*Objetivo da tarefa*
Retoma a entrevista a Manuel Lourenço, o Primeira Dama, e continua-a a partir da última frase apresentada.

*Excerto da fonte*
Oub'lá

Primeira Dama

 

“Tenho bastante noção do que quero começar a fazer a partir de agora”

 

Aos 20 anos, Manuel Lourenço transporta consigo uma maturidade desarmante. Mas ao mesmo tempo, salta à vista o traço da energia própria de um rapaz de 20 anos, a eletricidade de quem ainda tem muitos sonhos para realizar e a força nas canetas para querer correr atrás.

Dois discos em dois anos enquanto Primeira Dama, mais a produção para outros parceiros, organização de concertos e ainda todas as atividades que fazem parte do trabalho de uma editora. Agora diz que é altura de parar um pouco. O corpo pede férias que hão-de começar depois de sábado, dia 6 de janeiro, depois do concerto que está a preparar e que o junta a Lena D’Água.

Já lá vamos.

Manuel “Primeira Dama” Lourenço fala em férias, mas depois diz que ainda há mais alguns concertos previstos. E o disco de Migas para produzir. Depois disso, férias. Mas quando lhe perguntamos se já tem uma ideia do que lhe reserva o futuro enquanto compositor não hesita em replicar que tem tudo bastante claro. Fazem agora falta as canções. Ele vive e respira a música, desde sempre e conta-nos como tudo começou.

Há uns cinco anos, quando tinha 15, chocou de frente com a música de Lena D’Água, com as composições de Luís Pedro Fonseca que diz serem dois expoentes máximos da pop feita em Portugal. É essa estética que quer resgatar para o seu tempo. A forma de o fazer será ditada pelo tempo, mas, para já, convocou Lena D’Água para um concerto a meias na Galeria Zé dos Bois, em Lisboa, acompanhados por uma banda da Xita Records para interpretar temas de um e do outro. Uma carinhosa troca de afectos por via da música, a visitar temas clássicos para uns, incógnitos para outros, que nem vale a pena pensar em renegar.

 

Manuel, que concerto é este que estás a preparar para o dia 6 de janeiro na galeria Zé dos Bois, em Lisboa?

Para mim é um concerto de despedida momentânea, porque preciso de parar um bocadinho de fazer coisas. Foram dois anos muito intensos, entre a Xita Records, dois discos e mil e uma outras coisas…

 

És tu o responsável pela editora?

Sou o fundador, juntamente com o António [Queiroz] – fomos nós que tivemos a ideia de juntar o pessoal. No meio disso, fiz dois discos no espaço de dois anos e isso fez-me tocar bastante ao vivo, também.

 

E queres parar para fazer o quê?

Para descansar. Por acaso vou fazer o disco de Migas, mas que já está em processo, porque é o meu duo com o António. Provavelmente vou tratar de mais coisas que sejam necessárias de tratar relativamente à Xita.

*Conteúdo do material*
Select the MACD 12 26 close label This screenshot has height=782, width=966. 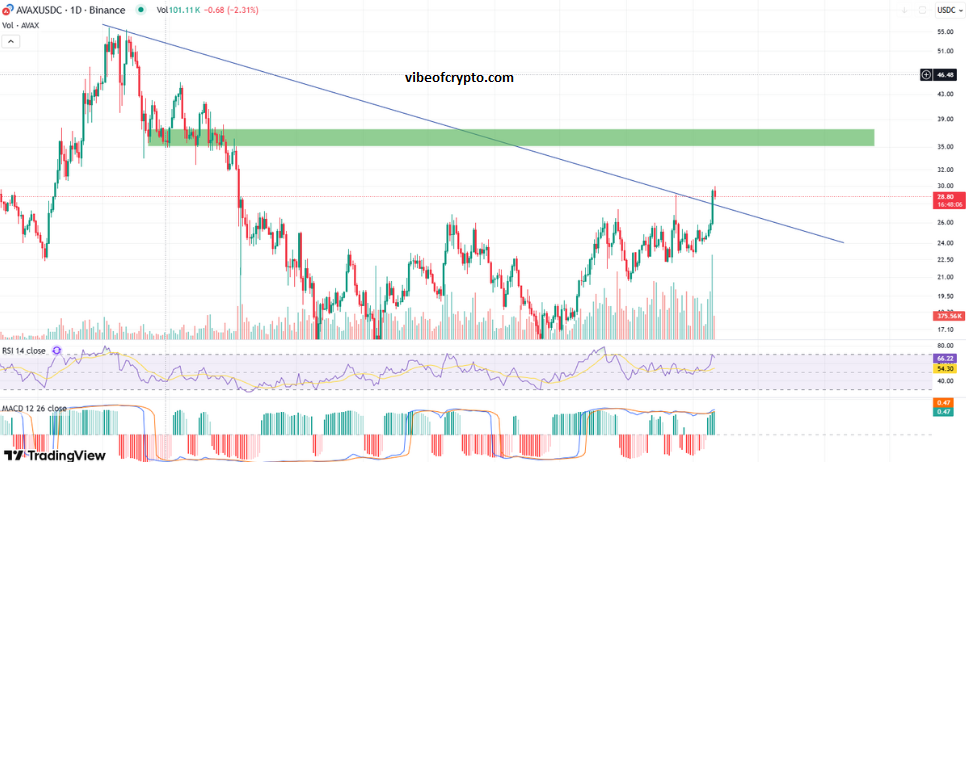pyautogui.click(x=34, y=408)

*Resultado do exercício*
 

“Claro que já conhecia coisas antigas: a ‘Dou-te um Doce’ ou ‘Sempre que o Amor Me Quiser’. Mas lembro-me de aos 15 anos aparecer-me a ‘Perto de Ti’ e a ‘Papalagui’ – que são duas das que vamos tocar – e de repente percebi que havia todo um Luís Pedro Fonseca e uma Lena D’Água a acontecer…”

 

Mas o que é que te faz falta fazer? Ficar parado em casa a olhar para o tecto? 

Fazer férias, ir passear, viajar um bocadinho, ver os amigos pelo país fora, jantaradas, ficar a descansar – não beber demais nem me lixar muito. Dormir bastante. Mas acima de tudo relaxar.

 

Dar-te tempo a ti.

Exatamente. Para depois começar, com calma, a fazer um disco novo.

 

Parar e ficar à espera que canções novas venham até ti, também?

Sim, já há coisas. Mas para as coisas saírem bem preciso de descansar um bocadinho. Ganhar forças.

 

Este concerto – que dizes ser de despedida – tem uma convidada muito especial: a Lena D’Água. Em maio, quando editaste o teu último disco, deixaste-lhe um agradecimento especial por ser “uma fonte de inspiração única”. Qual é o efeito que a Lena D’Água tem em ti e na tua forma de seres músico?

De uma forma geral, no que toca à música pop global, os anos 1980 – apesar de imensos exageros – trouxeram coisas muito fixes. Muito groove e muita coisa bonita. E em Portugal aconteceu uma ou outra coisa, mas só houve duas grandes figuras. Acho que os anos 80 e 90, musicalmente, em Portugal, foram anos pobres, com um negrume muito grande à excepção de António Variações e Lena D’Água.

 

Qual é a tua primeira recordação da Lena D’Água?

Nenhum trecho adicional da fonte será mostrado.